- **What is expected**:
Would you reproduce exactly the lines below from the one holding "首页 (367, 23)" through the one holding "USD /month (18, 1269)", inclusive, and no others?
[Records for this exercise — start]
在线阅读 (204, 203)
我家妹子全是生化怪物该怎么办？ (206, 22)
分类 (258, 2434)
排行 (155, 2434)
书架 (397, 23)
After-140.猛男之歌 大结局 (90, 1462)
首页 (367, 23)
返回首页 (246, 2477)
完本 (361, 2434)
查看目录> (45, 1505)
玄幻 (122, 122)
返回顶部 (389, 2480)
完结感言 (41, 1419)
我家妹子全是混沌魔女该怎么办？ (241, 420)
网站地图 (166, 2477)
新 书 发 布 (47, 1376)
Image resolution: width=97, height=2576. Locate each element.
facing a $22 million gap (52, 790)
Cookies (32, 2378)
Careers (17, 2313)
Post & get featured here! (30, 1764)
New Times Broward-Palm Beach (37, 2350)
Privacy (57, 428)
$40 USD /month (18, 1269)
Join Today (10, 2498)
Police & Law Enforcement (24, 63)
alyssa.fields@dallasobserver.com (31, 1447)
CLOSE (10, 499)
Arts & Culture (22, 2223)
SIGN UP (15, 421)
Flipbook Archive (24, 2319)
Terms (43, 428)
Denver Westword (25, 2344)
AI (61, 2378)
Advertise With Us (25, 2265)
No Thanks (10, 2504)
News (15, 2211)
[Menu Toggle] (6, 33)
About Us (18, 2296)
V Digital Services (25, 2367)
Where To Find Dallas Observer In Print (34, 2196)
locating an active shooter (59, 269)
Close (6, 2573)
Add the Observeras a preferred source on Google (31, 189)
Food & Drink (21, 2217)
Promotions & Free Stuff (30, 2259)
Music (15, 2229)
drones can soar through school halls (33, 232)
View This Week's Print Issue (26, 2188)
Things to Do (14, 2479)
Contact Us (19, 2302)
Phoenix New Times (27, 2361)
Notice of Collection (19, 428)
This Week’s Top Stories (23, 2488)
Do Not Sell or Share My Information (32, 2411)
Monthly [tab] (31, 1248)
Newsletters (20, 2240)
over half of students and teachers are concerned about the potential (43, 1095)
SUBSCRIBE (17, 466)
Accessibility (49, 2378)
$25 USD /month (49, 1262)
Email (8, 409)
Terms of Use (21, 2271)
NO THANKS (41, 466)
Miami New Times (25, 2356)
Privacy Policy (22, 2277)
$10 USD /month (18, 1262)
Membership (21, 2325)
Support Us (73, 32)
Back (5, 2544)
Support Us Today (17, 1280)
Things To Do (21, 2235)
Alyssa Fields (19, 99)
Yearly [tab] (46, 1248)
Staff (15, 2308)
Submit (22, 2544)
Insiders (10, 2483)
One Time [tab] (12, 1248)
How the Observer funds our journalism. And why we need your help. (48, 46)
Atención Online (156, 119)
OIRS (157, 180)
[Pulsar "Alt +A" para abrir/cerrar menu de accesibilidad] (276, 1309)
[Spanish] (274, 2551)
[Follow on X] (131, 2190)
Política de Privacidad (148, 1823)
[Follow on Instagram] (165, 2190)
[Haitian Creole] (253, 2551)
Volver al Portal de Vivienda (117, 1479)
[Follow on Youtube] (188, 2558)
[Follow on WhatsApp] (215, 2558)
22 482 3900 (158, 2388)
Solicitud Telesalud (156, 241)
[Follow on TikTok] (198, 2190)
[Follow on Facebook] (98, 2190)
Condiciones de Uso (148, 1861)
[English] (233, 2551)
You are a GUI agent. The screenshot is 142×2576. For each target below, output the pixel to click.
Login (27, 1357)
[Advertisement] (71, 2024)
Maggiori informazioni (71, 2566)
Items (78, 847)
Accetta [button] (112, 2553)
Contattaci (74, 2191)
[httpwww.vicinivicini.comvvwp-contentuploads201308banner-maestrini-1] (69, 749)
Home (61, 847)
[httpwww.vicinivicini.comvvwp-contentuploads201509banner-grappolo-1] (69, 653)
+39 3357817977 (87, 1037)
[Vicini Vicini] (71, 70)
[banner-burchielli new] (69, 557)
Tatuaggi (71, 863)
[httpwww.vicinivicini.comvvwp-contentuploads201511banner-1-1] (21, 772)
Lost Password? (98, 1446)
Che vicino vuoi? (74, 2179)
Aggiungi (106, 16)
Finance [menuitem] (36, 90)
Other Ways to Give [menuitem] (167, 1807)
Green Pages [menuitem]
[Records for this exercise — finish]
- **Solution to the exercise**:
首页 (367, 23)
返回首页 (246, 2477)
完本 (361, 2434)
查看目录> (45, 1505)
玄幻 (122, 122)
返回顶部 (389, 2480)
完结感言 (41, 1419)
我家妹子全是混沌魔女该怎么办？ (241, 420)
网站地图 (166, 2477)
新 书 发 布 (47, 1376)
Image resolution: width=97, height=2576. Locate each element.
facing a $22 million gap (52, 790)
Cookies (32, 2378)
Careers (17, 2313)
Post & get featured here! (30, 1764)
New Times Broward-Palm Beach (37, 2350)
Privacy (57, 428)
$40 USD /month (18, 1269)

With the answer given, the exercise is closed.